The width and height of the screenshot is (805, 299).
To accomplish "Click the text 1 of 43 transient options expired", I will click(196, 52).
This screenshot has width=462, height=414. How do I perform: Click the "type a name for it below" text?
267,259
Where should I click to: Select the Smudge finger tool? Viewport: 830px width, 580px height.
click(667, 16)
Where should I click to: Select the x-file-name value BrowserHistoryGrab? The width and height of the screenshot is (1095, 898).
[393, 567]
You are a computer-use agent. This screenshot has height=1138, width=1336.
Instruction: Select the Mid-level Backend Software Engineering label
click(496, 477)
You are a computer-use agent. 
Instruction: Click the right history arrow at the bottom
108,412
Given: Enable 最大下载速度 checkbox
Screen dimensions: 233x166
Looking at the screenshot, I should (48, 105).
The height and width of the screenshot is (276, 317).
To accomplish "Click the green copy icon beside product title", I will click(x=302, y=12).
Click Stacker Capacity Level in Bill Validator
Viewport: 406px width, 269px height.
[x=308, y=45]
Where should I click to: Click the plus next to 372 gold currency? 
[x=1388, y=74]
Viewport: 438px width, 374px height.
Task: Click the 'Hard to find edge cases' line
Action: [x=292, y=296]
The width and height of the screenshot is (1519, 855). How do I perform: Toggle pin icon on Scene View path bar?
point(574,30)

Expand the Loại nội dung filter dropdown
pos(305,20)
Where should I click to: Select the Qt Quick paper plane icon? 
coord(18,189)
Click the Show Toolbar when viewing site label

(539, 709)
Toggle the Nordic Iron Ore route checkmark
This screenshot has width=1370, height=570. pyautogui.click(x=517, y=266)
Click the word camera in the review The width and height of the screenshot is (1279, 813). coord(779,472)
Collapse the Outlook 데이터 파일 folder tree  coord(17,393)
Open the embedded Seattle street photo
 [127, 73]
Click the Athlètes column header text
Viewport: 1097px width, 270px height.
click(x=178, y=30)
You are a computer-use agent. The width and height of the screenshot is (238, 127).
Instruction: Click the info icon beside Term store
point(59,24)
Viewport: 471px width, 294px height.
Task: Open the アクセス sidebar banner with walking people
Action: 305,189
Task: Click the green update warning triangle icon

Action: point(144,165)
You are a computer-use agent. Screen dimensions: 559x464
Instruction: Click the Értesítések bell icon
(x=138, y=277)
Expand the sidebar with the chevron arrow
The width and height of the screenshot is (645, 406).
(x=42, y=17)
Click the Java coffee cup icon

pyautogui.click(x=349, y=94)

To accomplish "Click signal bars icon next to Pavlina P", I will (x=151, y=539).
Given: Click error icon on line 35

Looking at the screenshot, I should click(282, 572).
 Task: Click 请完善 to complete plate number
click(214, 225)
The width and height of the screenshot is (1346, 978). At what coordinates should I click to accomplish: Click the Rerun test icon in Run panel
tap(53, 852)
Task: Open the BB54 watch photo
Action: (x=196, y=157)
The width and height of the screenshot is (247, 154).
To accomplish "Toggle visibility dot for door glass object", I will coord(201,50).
++++++++
To do: Can you print, word for word, the part of the listing above that opens with the line containing "Where should I click to: Click" and closes with the line containing "click(x=178, y=30)", with both of those lines included?

Final result:
Where should I click to: Click the plus next to 372 gold currency? 
[x=1388, y=74]
Viewport: 438px width, 374px height.
Task: Click the 'Hard to find edge cases' line
Action: [x=292, y=296]
The width and height of the screenshot is (1519, 855). How do I perform: Toggle pin icon on Scene View path bar?
point(574,30)

Expand the Loại nội dung filter dropdown
pos(305,20)
Where should I click to: Select the Qt Quick paper plane icon? 
coord(18,189)
Click the Show Toolbar when viewing site label

(539, 709)
Toggle the Nordic Iron Ore route checkmark
This screenshot has width=1370, height=570. pyautogui.click(x=517, y=266)
Click the word camera in the review The width and height of the screenshot is (1279, 813). coord(779,472)
Collapse the Outlook 데이터 파일 folder tree  coord(17,393)
Open the embedded Seattle street photo
 [127, 73]
Click the Athlètes column header text
Viewport: 1097px width, 270px height.
click(x=178, y=30)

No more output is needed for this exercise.